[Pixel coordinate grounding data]

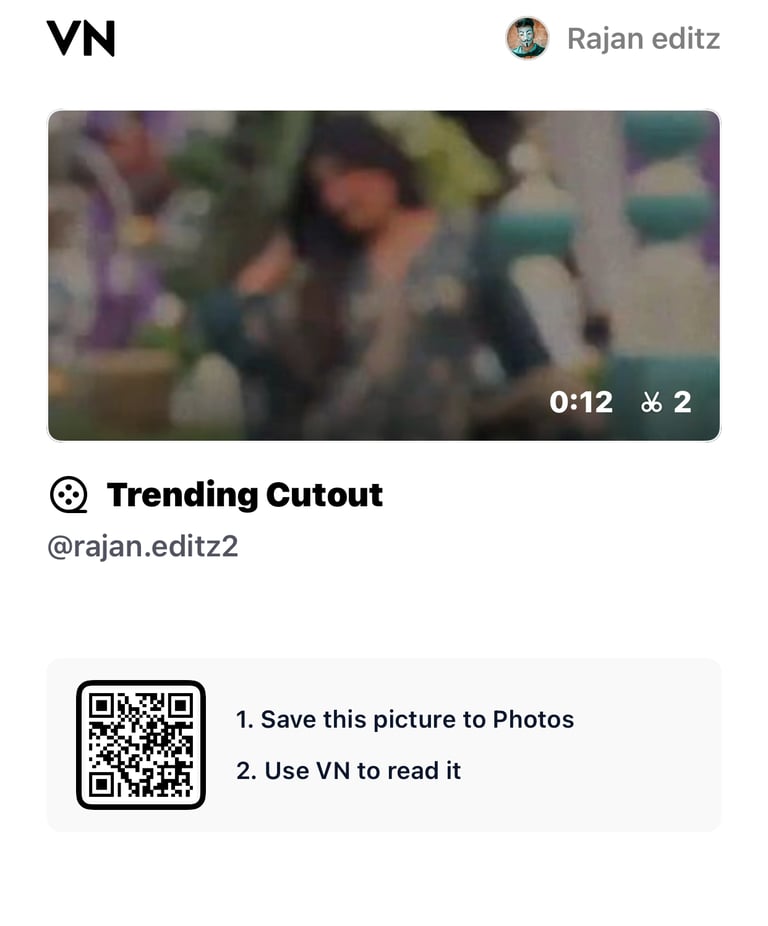Select the step 2 'Use VN to read it' text

pos(348,771)
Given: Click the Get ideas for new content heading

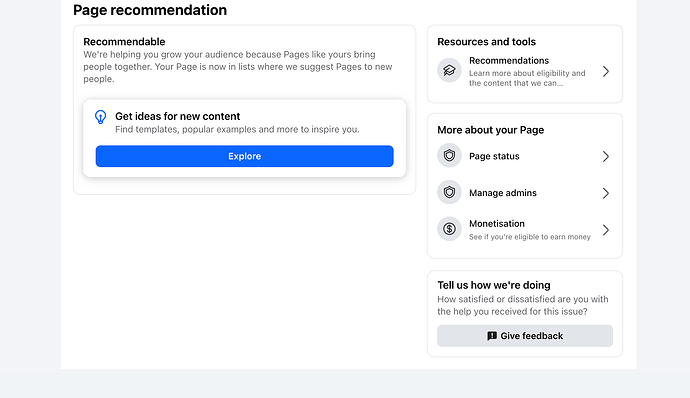Looking at the screenshot, I should [178, 116].
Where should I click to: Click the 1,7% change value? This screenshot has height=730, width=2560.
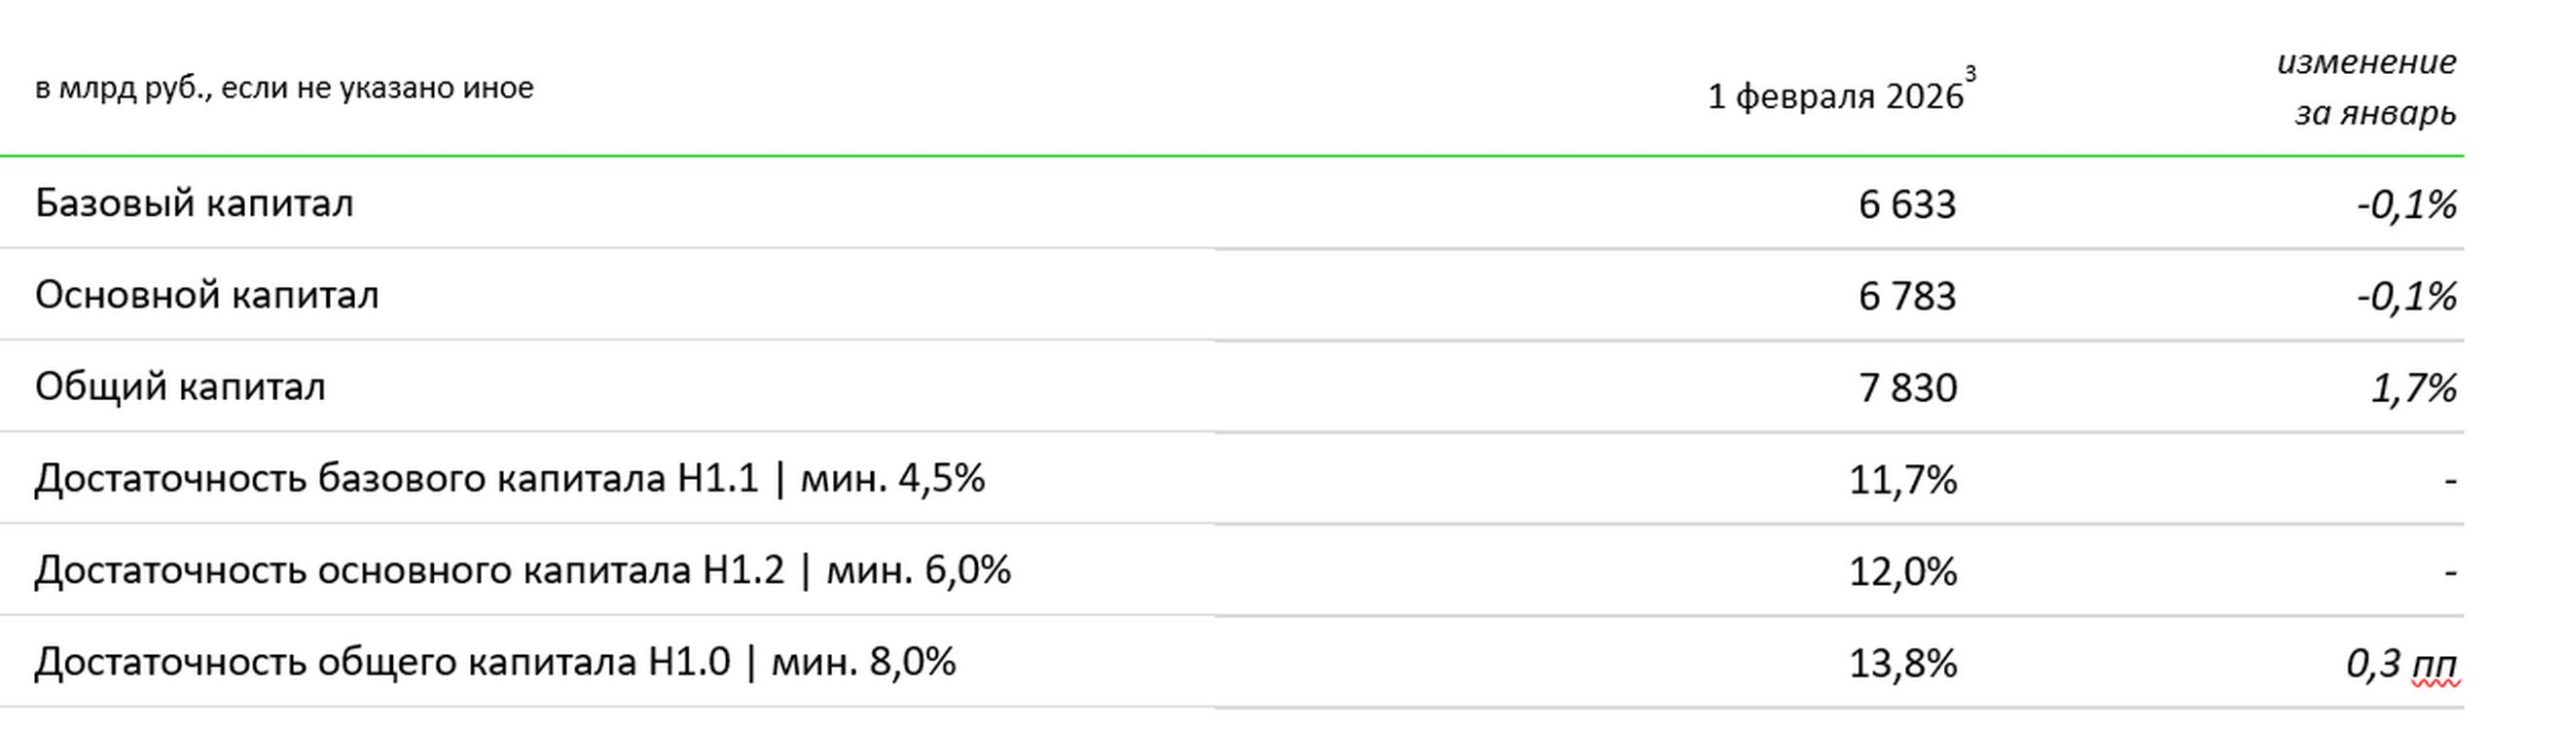click(x=2413, y=388)
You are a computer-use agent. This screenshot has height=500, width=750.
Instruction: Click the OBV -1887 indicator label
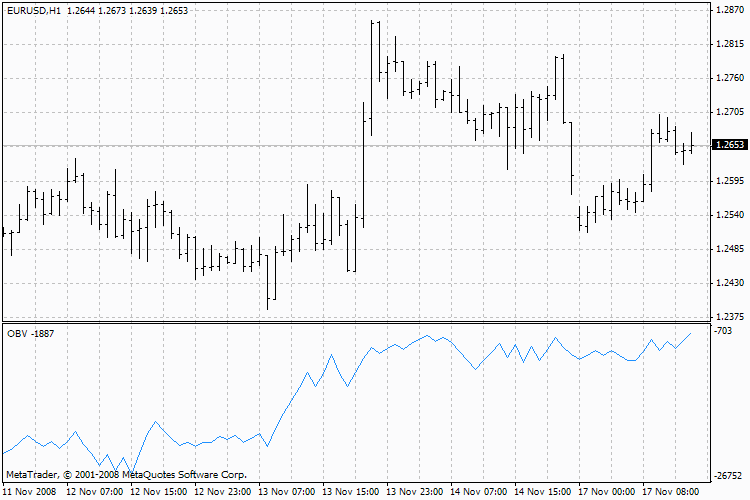31,333
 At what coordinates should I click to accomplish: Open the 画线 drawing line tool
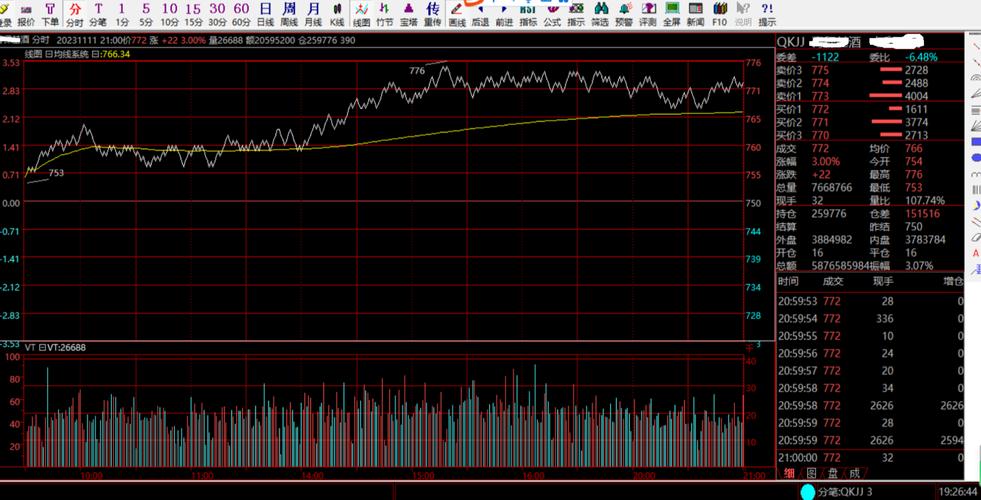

* Problem description: Please give a word-for-word transcript of the lines from the one holding "Given: Click the" through the final line of the entries, both ends kept, with no pictures.

* Answer to the problem:
Given: Click the Get ideas for new content heading

Looking at the screenshot, I should [178, 116].
Where should I click to: Click the 1,7% change value? This screenshot has height=730, width=2560.
click(x=2413, y=388)
You are a computer-use agent. This screenshot has height=500, width=750.
Instruction: Click the OBV -1887 indicator label
31,333
 At what coordinates should I click to accomplish: Open the 画线 drawing line tool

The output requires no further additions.